An editorial in the Salt Lake Tribune recently called for an end to capital punishment, stating that “the legal, moral and practical arguments against capital punishment have evolved from sound to unassailable” since the punishment was reinstated over 30 years ago. The editorial points to the fallibility of the system as a major concern, citing the Death Penalty Information Center’s report that nine inmates have been exonerated and released from death row in 2009 alone. The arbitrary nature of the death penalty system that places racial minorities and the poor at a greater disadvantage, as well as the cost of applying the death penalty compared to its alternatives, were also of concern. Read the full text below.

Denial of death
Time to end capital punishment

In the 33 years since the U.S. Supreme Court reinstated the death penalty, and convicted Utah killer Gary Gilmore’s execution became the first of 1,188 to follow, the legal, moral and practical arguments against capital punishment have evolved from sound to unassailable.

And one by one, the states are having second thoughts. So far, 15 have dropped the death penalty and 10 others have looked at doing so. The realization that our system of capital punishment is cripplingly fallible and inherently unfair has been spurred by a growing number of cases in which new evidence based on DNA testing or other advances in forensic science has proven that police, prosecutors and the jury got it wrong.

Indeed, the Death Penalty Information Center puts at 129 the number of inmates since Gilmore who have been released from death row based on new evidence, including nine this year who were freed after serving a combined 121 years before they were exonerated.

The release from prison last week of Donald E. Gates, who served 27 years of a life sentence for a murder that DNA evidence proved another man had committed, underscores the error or caprice that, in capital murder cases, can claim another innocent victim.

Before Gilmore was shot by a firing squad of anonymous riflemen on Jan. 17, 1977, ending a decade-long moratorium on the death penalty imposed by the Supreme Court, capital punishment had already been shown to be unevenly applied.
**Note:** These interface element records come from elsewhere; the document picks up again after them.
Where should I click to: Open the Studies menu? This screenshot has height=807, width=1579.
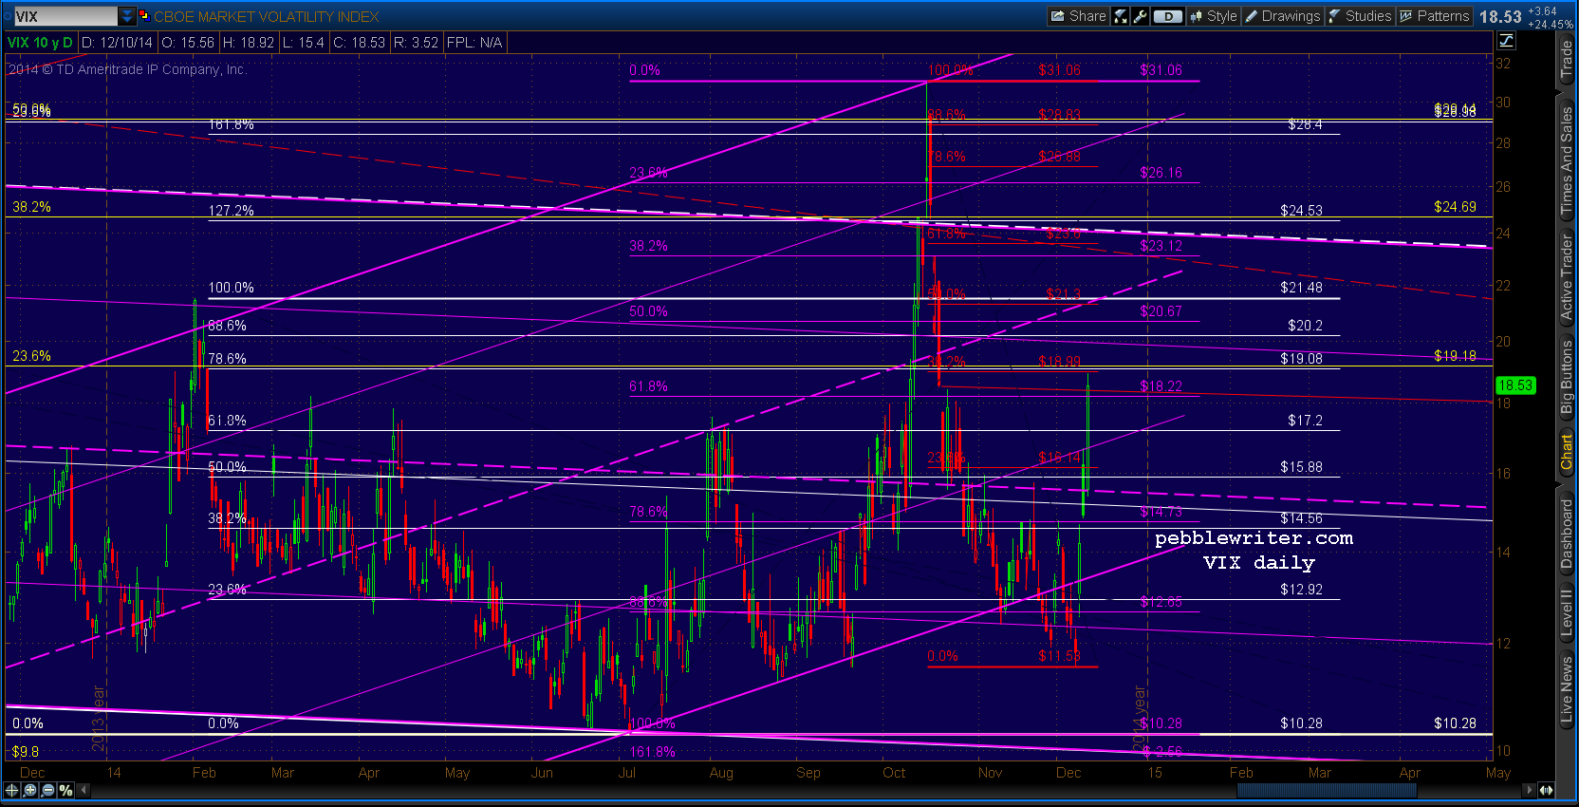(1360, 16)
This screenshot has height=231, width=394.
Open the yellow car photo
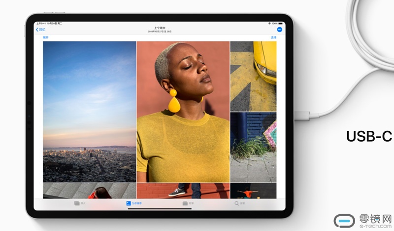point(253,76)
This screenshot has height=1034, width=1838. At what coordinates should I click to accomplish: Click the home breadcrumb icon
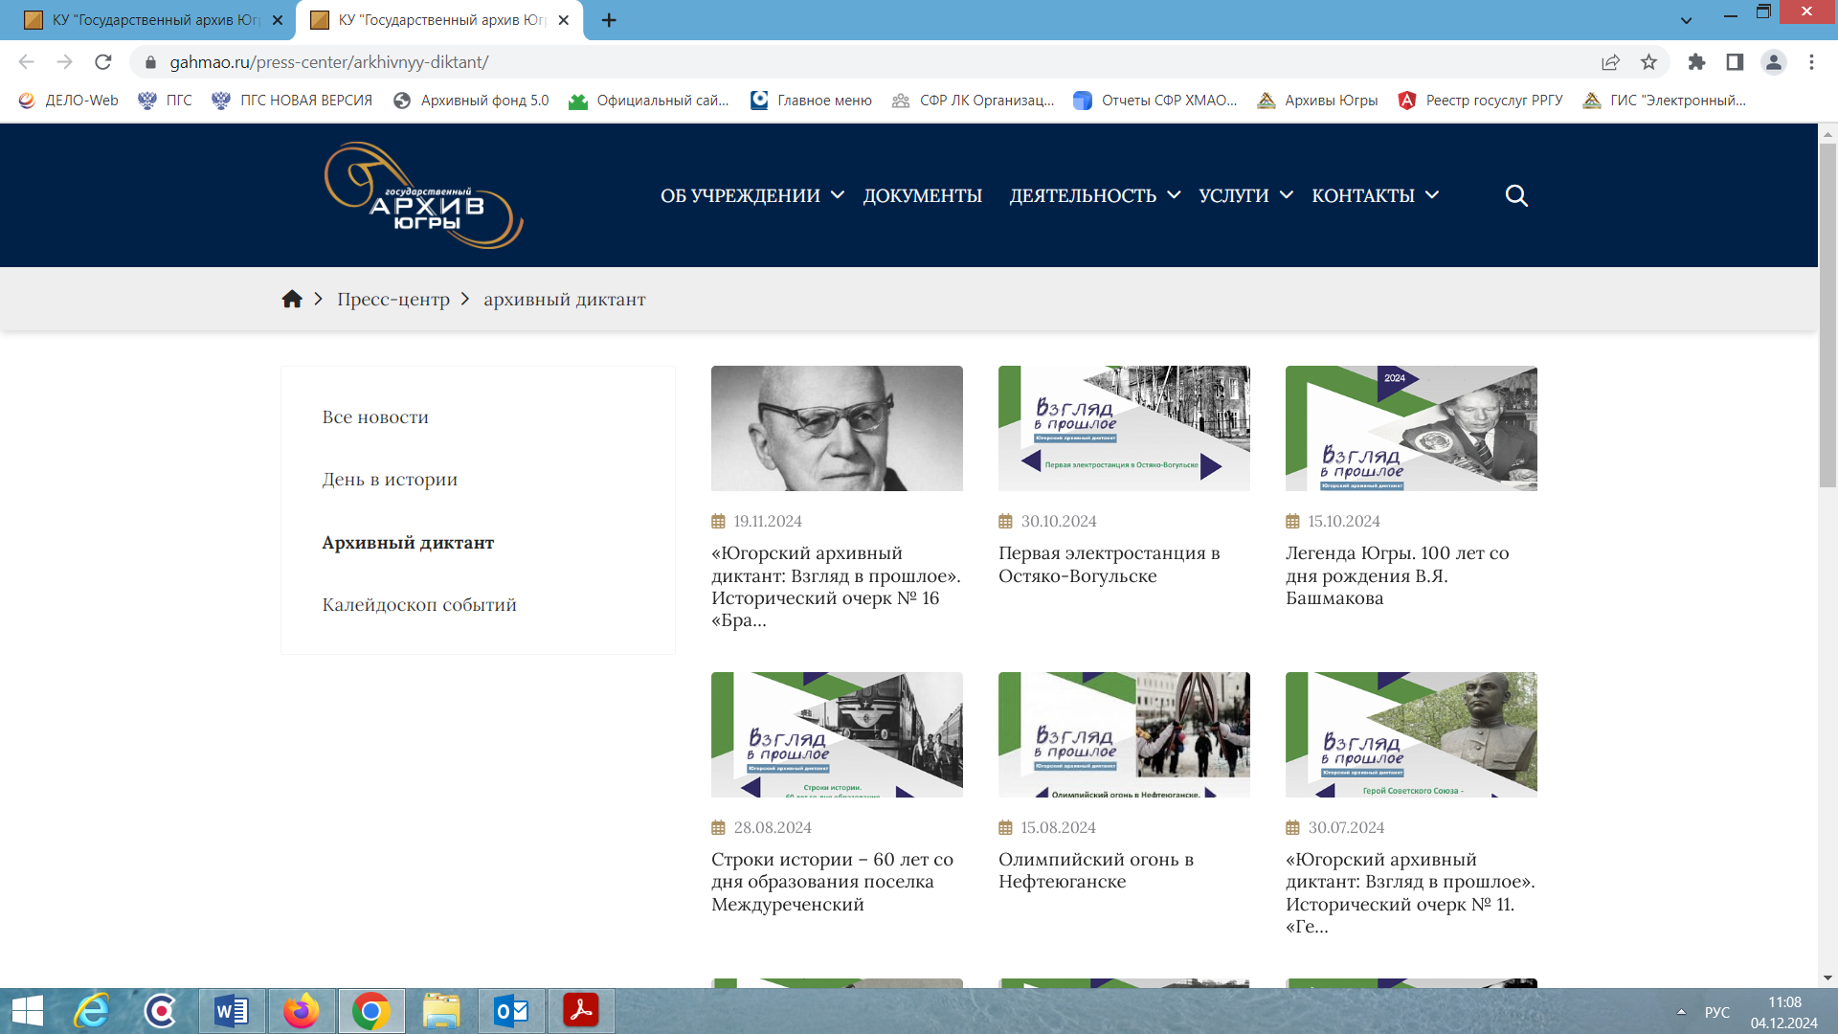click(x=292, y=299)
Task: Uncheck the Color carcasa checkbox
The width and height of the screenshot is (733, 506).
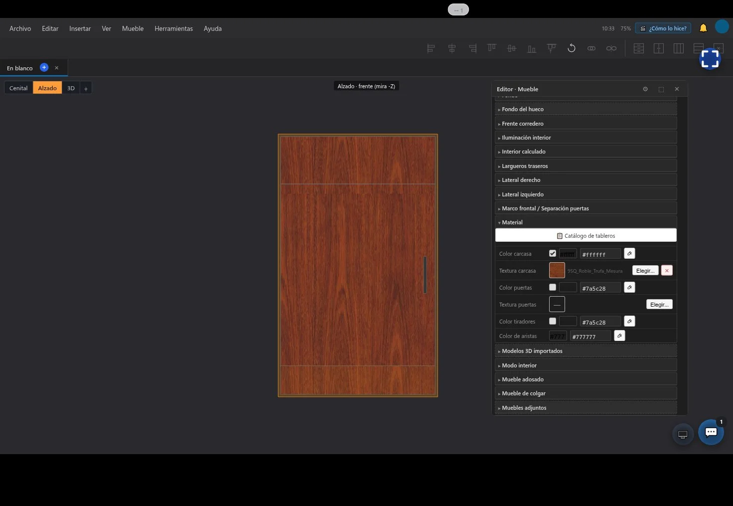Action: [553, 253]
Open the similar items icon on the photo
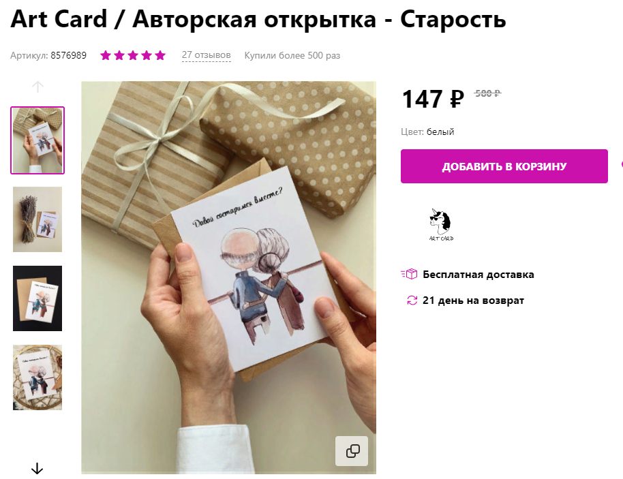This screenshot has width=623, height=479. (x=352, y=451)
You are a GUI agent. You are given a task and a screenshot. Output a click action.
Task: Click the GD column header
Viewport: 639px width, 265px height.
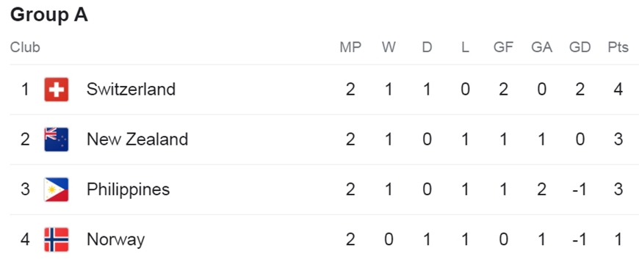pyautogui.click(x=580, y=47)
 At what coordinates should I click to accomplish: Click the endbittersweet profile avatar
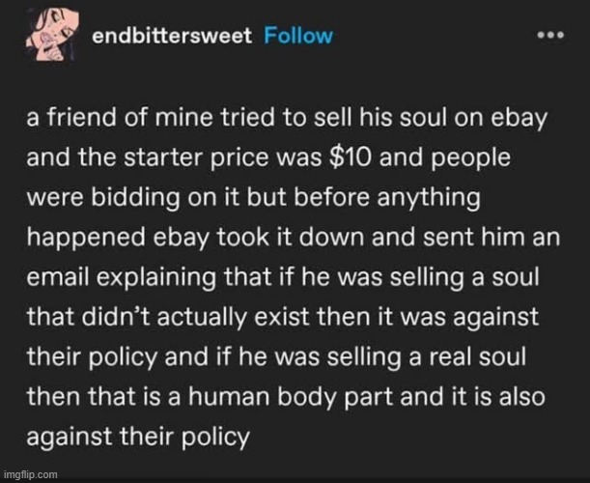pyautogui.click(x=53, y=34)
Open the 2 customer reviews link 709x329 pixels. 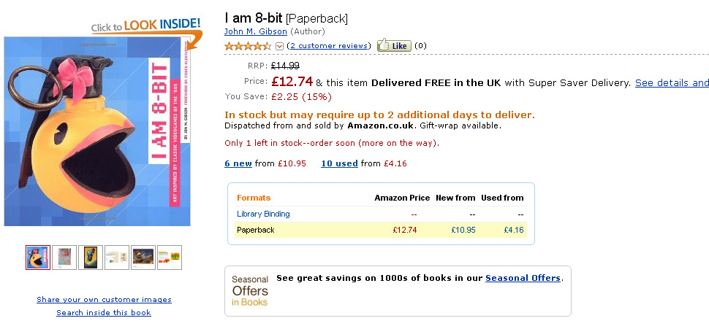[329, 46]
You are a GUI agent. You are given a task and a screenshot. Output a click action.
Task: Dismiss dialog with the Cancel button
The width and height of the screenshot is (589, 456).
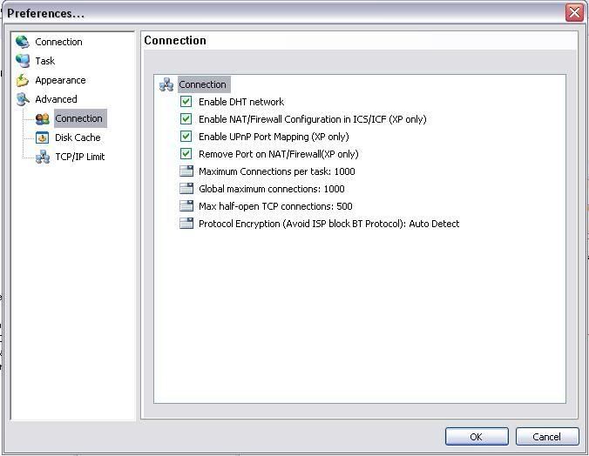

Racial minorities and the poor were much more likely to face execution than whites from the middle or upper classes. And cases where the condemned was later shown to be innocent, either before or after execution, were not uncommon even then. Eight were exonerated from 1973 to 1976.

But fairness and fallibility did not prove sufficient cause for the courts to reject execution as legally indefensible, and the death penalty prospered. The number of death sentences rose to an annual high of 328 in 1994. But that rate has fallen by 63 percent since then, to 106 new cases in 2009, the lowest number since the death penalty was restored in 1976.

The high-profile impact of exonerations is not the only factor in the current seven-year decline in cases in which convicted criminals are sent to death row. With state budgets crashing, the sheer cost of applying the death penalty compared to life in prison is another.

Our system of capital punishment, which 48 of 50 European nations have outlawed, is broken and cannot be fixed. Life in prison without parole, arguably worse than death, should be the limit.